A 43-foot-long Sei whale was found washed up near the North Surf Road beach in Toms River Wednesday morning.

The whale’s body was in such a deteriorated state, officials could not identify it right away. It was initially reported to be a humpback whale.

Warning: These photos are graphic and may be disturbing to some. Viewer discretion is advised.

Officials do not know what caused this whale’s death. There is speculation that the whale may have been struck by a ship.

The World Wildlife Foundation says the Sei whale is one of the fastest whales, reaching up to 30 mph.

The whale was initially spotted Tuesday night by the Marine Mammal Standing Center. By the time the whale reached shore, it was in a “deteriorated state” from being gnawed at by sharks and rough seas overnight.

The National Oceanic and Atmospheric Administration Marine Fisheries declared it an “unusual mortality event,” which is called when higher-than-normal numbers of marine mammals die for unknown reasons. An agency spokeswoman says details will be provided Thursday.

There have been 41 humpback whale deaths from 2016 to present day, the NOAA reports.

Just a week before, a young humpback whale washed up in shallow water in the Delaware Bay. This would be the fourth whale stranded in Delaware waters in the last year.

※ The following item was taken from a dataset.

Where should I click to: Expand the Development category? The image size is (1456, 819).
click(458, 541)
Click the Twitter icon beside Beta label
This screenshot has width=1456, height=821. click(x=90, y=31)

At the beginning of April a 25-foot-long humpback whale was found on the beach in the Rockaways. Witnesses told PIX11 that the mammal had numerous wounds and lacerations across its body and was bleeding from the mouth.

The NOAA urges boaters to be on the lookout for humpback whales as they move close to shore for feeding. People interested in viewing whales are required to stay at least 100 feet away from them.

The Associated Press contributed to this report.